**Passage shown**
- Cover of the Japanese version, released on January 24, 2017

僕らの食卓 (Bokura no Shokutaku)
- Genre: Cooking, drama, boys' love
- Written by: Ori Mita
- Published by: Gentosha
- English publisher: NA: Seven Seas Entertainment;
- Imprint: Birz Comics Rutile Collection
- Magazine: Rutile
- Original run: November 21, 2015 – January 21, 2017
- Volumes: 1
- Directed by: Yuho Ishibashi; Kashō Iizuka [ja]; Naho Kamimura [ja];
- Written by: Yuho Ishibashi; Kashō Iizuka; Naho Kamimura; Ayumi Shimo [ja];
- Studio: The Room
- Licensed by: GagaOOLala;
- Original network: BS-TBS;
- Original run: April 6, 2023 – June 15, 2023
- Episodes: 11
- Anime and manga portal

= Our Dining Table =

Japanese manga series by Ori Mita

Our Dining Table (僕らの食卓, Bokura no Shokutaku) is a Japanese manga series by Ori Mita. It is serialized in the boys' love manga magazine Rutile from November 21, 2015, to January 21, 2017. A live-action television drama adaptation was broadcast from April 6, 2023, to June 15, 2023, on BS-TBS.

==Plot==
Yutaka Hozumi is a lonely salaryman who is estranged from his family and finds it difficult to eat with other people. One day in the park, he meets brothers Minoru and Tane Ueda. Minoru and Tane find his cooking delicious and ask him to visit and teach them how to cook. Soon, Yutaka begins visiting and eating with the Ueda family. At the same time, Yutaka and Minoru's relationship begins to grow deeper as the two confront each other's past loneliness.

==Characters==
- Yutaka Hozumi (柳瀬 淳, Hozumi Yutaka)

**Exercise**
Using the Our Dining Table article, what are the answers to these questions?
(a) In which magazine was the manga serialized?
(b) How many episodes did the television drama adaptation have?
(c) What are the names of the brothers Yutaka meets in the park?
Answer using only the Our Dining Table article.

**Data under study**

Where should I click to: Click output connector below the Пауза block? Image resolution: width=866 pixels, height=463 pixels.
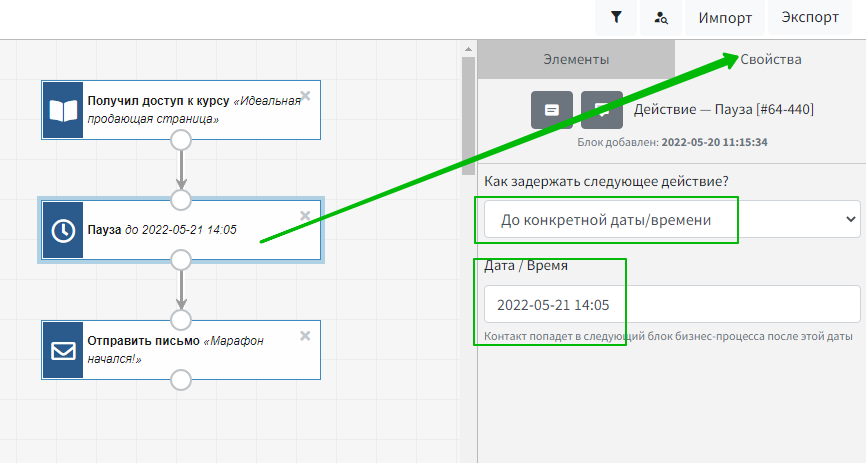tap(181, 261)
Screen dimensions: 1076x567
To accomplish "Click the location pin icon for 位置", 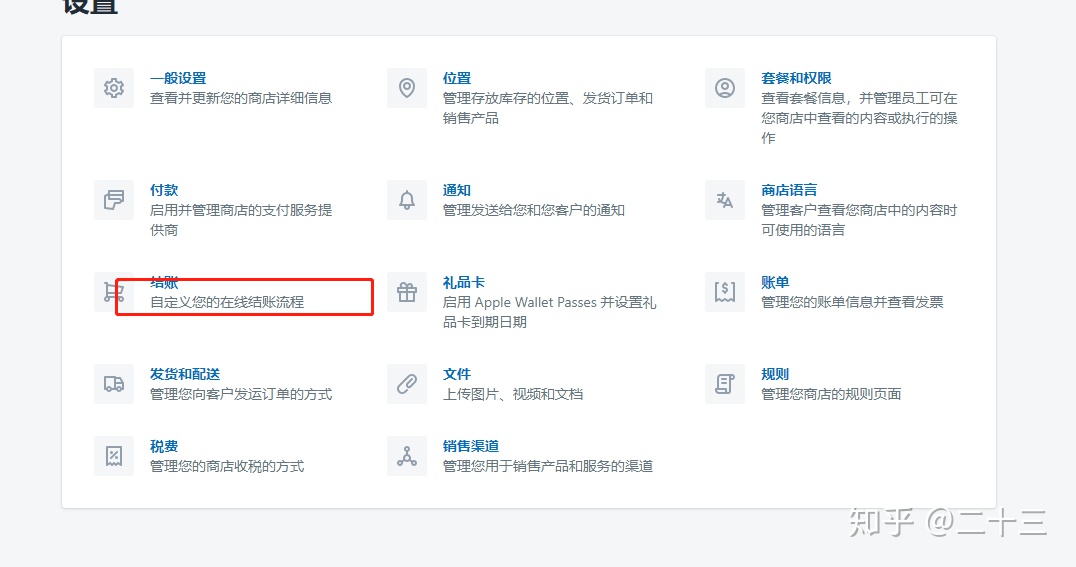I will (x=407, y=88).
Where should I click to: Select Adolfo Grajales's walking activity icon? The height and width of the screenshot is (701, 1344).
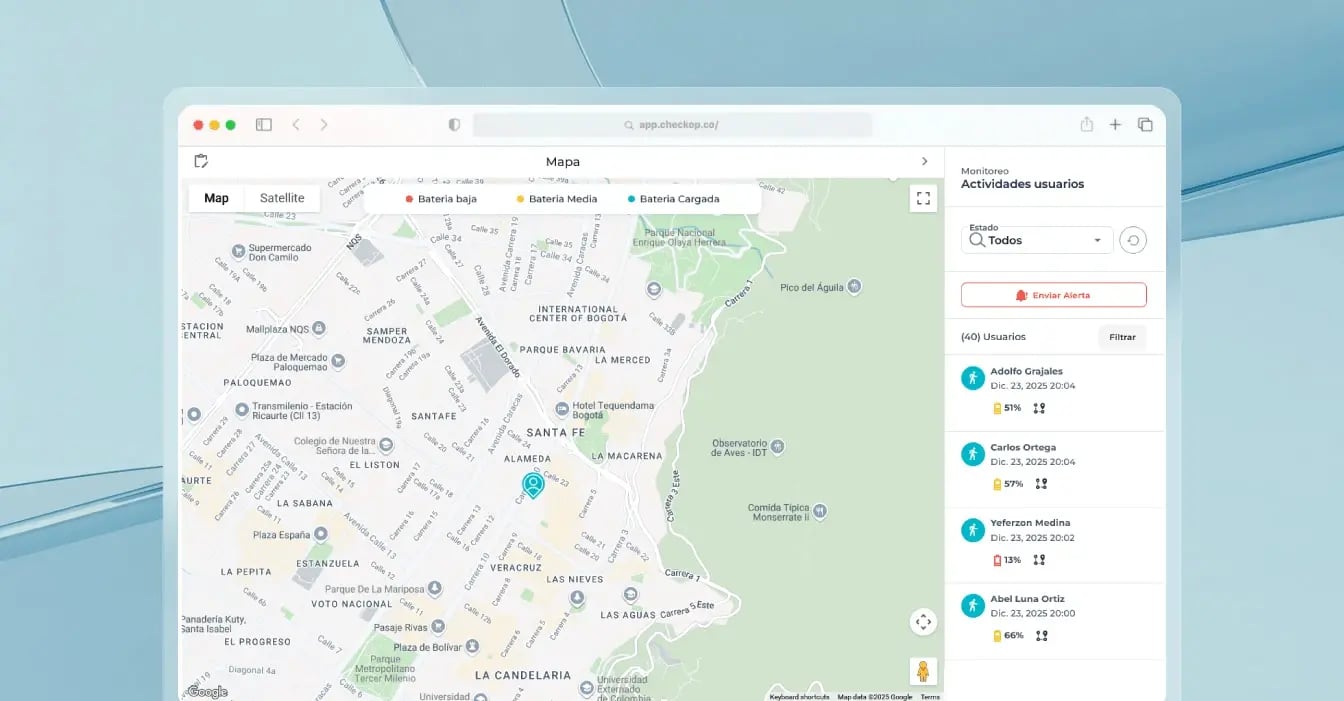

**Completed exercise**
(a) Rutile
(b) 11
(c) Minoru and Tane Ueda